Work required ▸ Retype every entry word for word. Omit the pictures.

=======

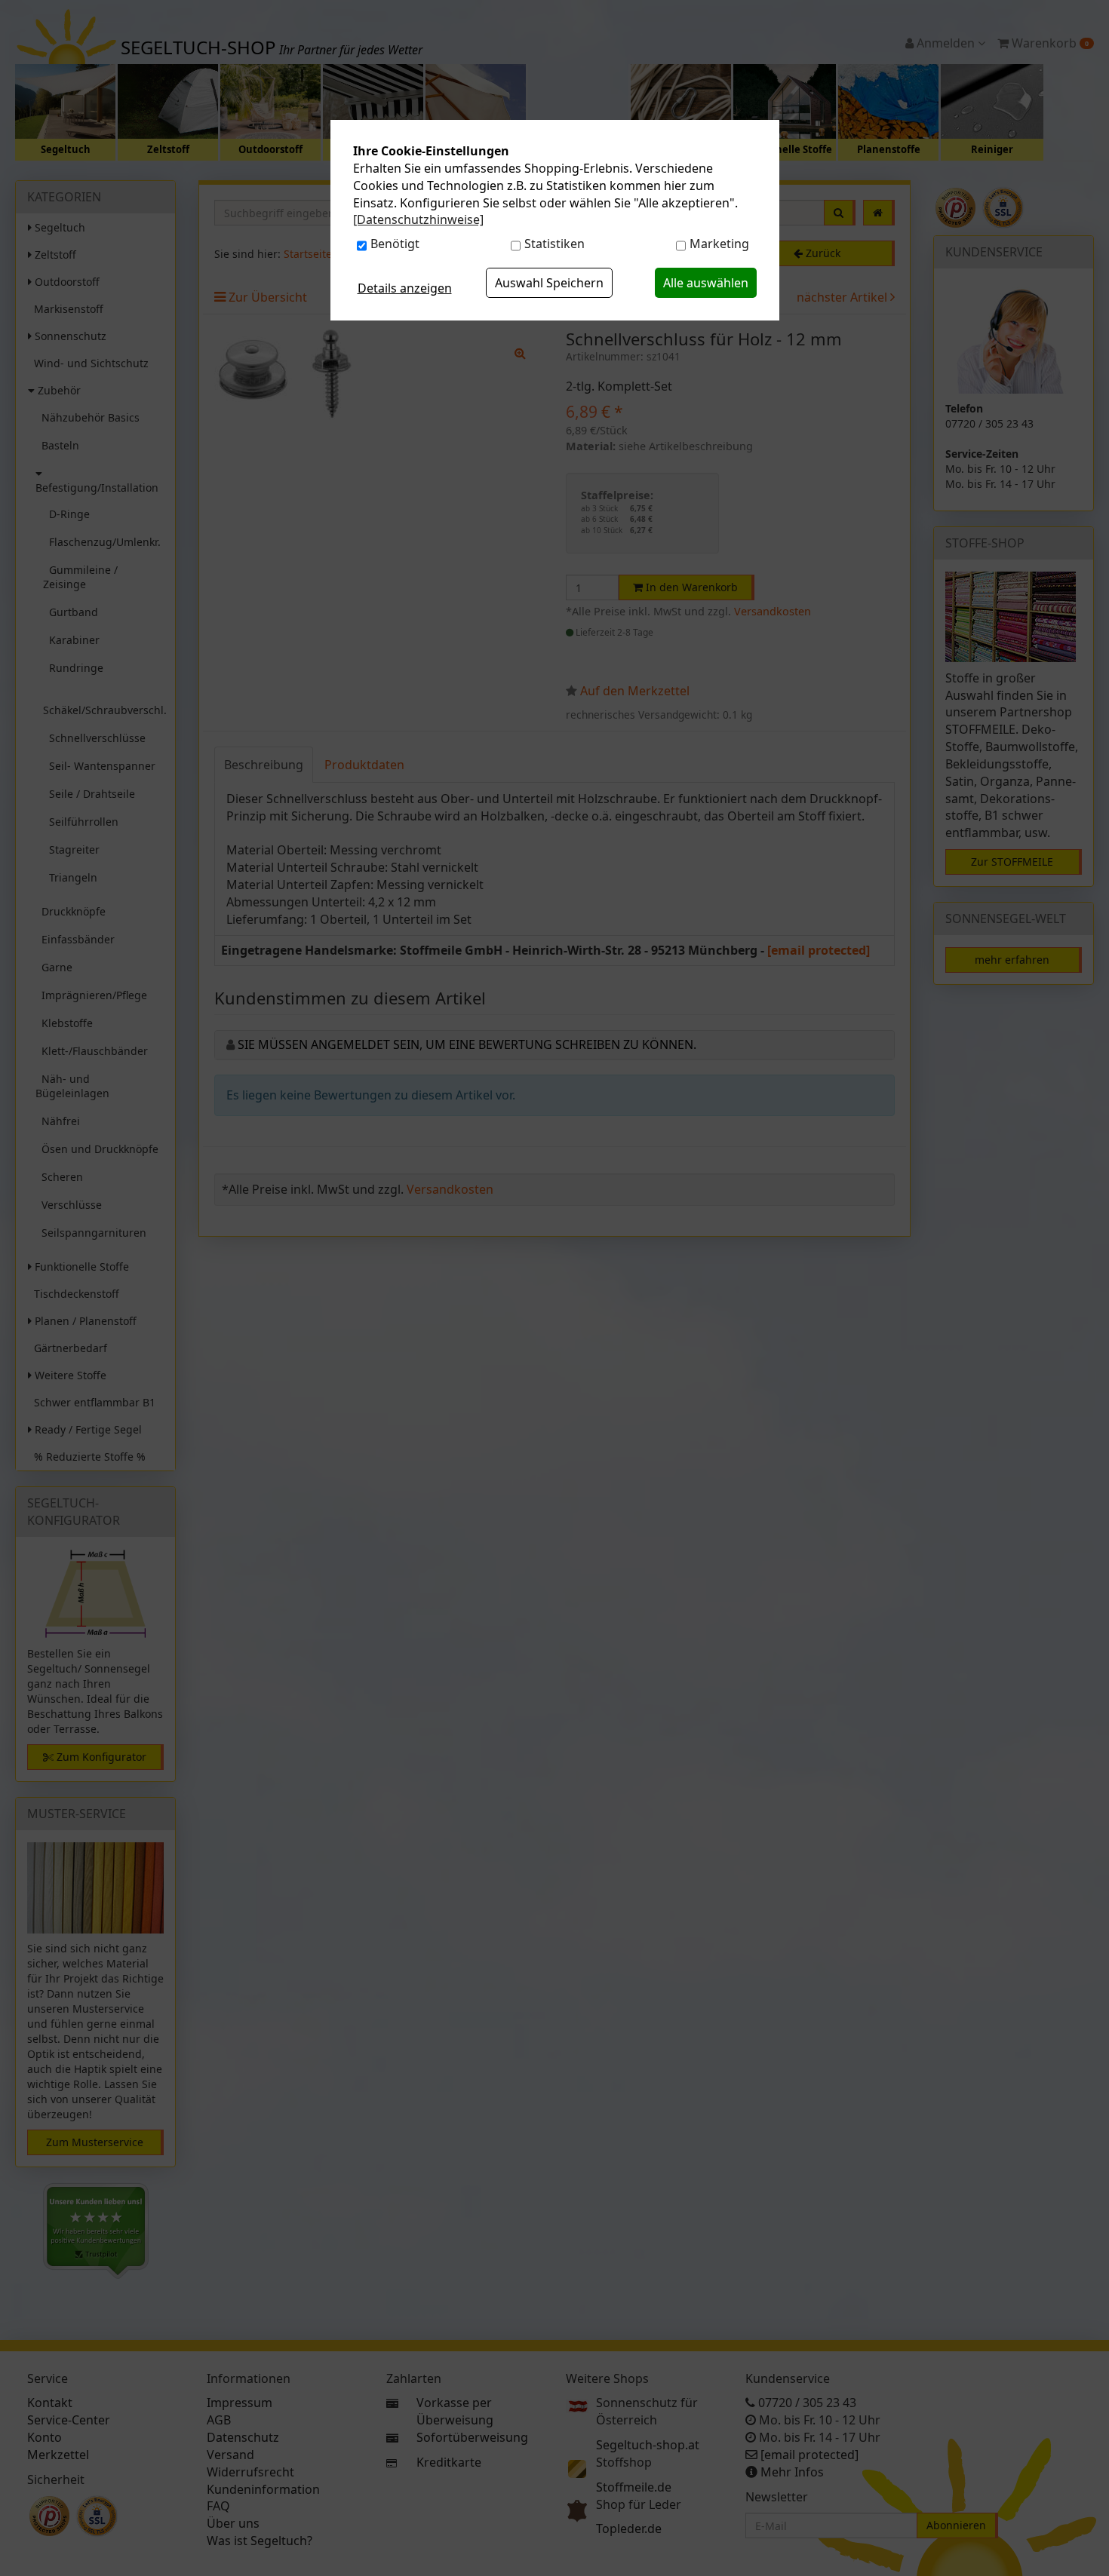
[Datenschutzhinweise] (418, 219)
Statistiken (554, 243)
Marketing (719, 243)
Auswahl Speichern (549, 282)
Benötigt (394, 243)
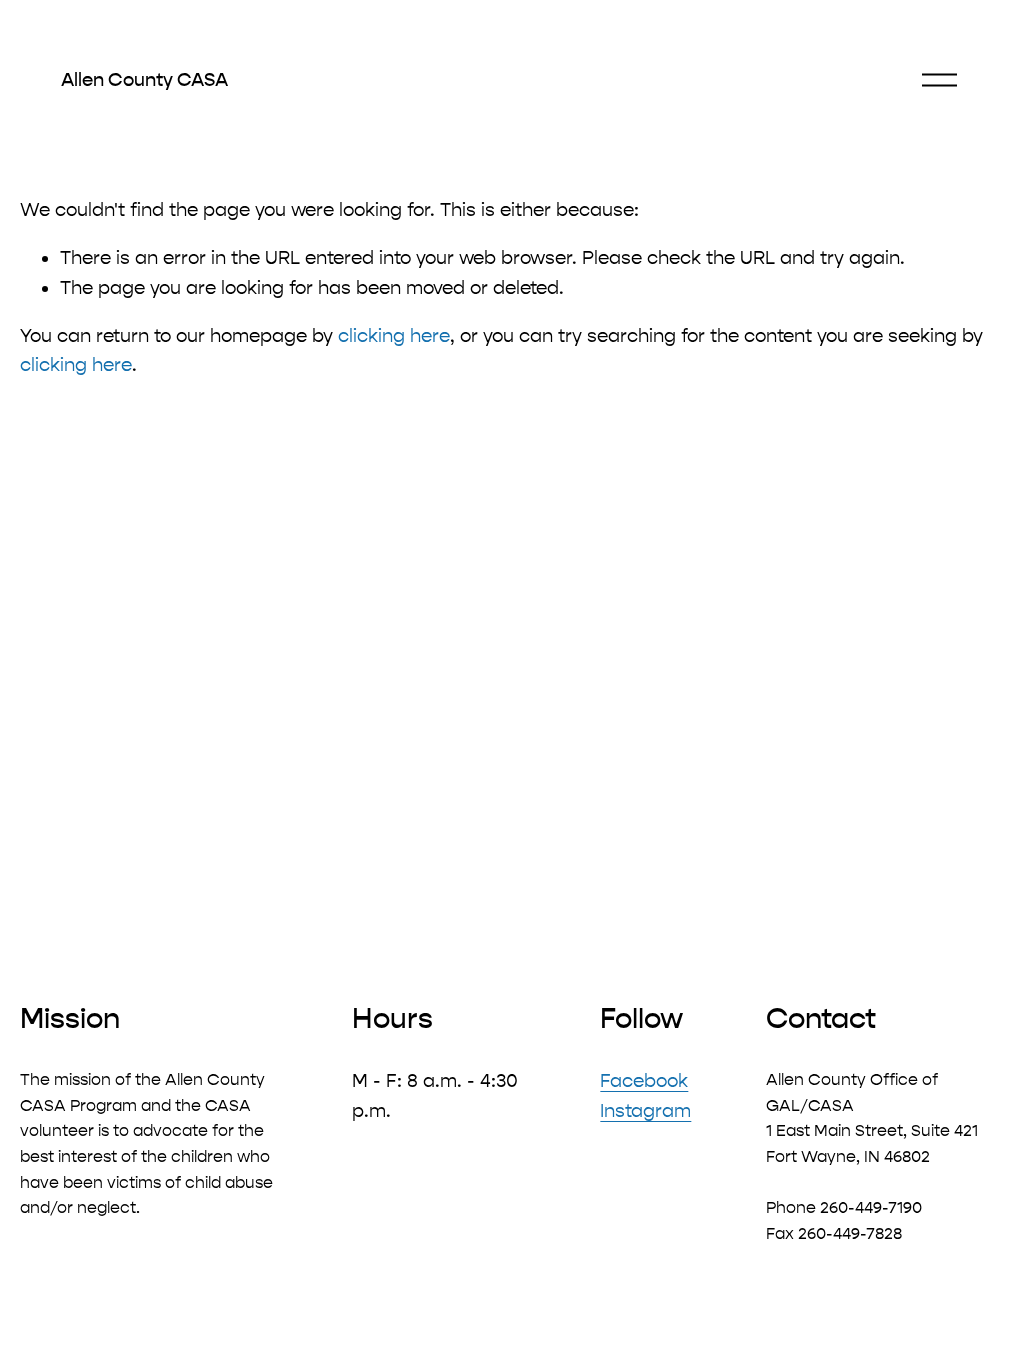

=======

Reply to the task ▸
[Datenschutzhinweise] (418, 219)
Statistiken (554, 243)
Marketing (719, 243)
Auswahl Speichern (549, 282)
Benötigt (394, 243)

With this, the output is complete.